There may now be three, four, even five more party conferences in which to whip up a storm of revolutionary liberalism to really wow the electorate with a genuine alternative to the "cosy consensus" which, in my opinion anyway, is not evident right now in our policies. Time to give the FPC some breathing space from the poll obsessed campaign strategists to come up with really radical policies and instruct those strategists to sell them, not be hemmed in by what they say they can and cannot sell.

2009 will see the centenary of Lloyd George's "People's Budget" and we can develop a compelling theme in two years around "Liberal Britain: unfinished business" hijacked as the political landscape has been for a century alternately by the socialism and protectionism of Labour and Conservative governments, now merged into one amorphous mass of interfering statism.

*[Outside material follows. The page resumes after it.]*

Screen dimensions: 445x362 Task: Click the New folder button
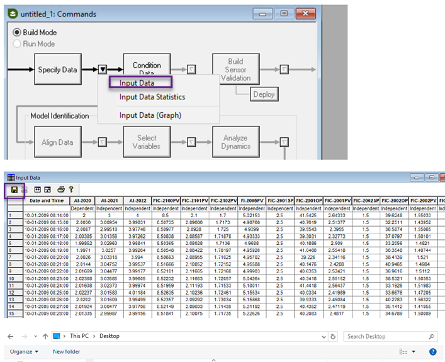coord(66,352)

That the hysteria of the past few days can be put down to a Tory announcement of a tax shift amounting to not much more than a half of one per cent of the government budget from the super-rich to the merely very rich just proves the paucity of imagination currently pervading both politicians and public. Ming Campbell has been right in suggesting that there's not a fag paper between the two halves of the statist party led by Brown and Cameron, and the past two weeks have seen nothing to disabuse us of that.

The time for radicalism is now. Radical liberalism. We don't merely want the "people to decide" but for the people to be able to take back power over their own lives. The power that once marked us out as British; dynamic, enterprising and freedom loving but which has been subdued, even nearly killed off perhaps through decades of dependency and government managerialism.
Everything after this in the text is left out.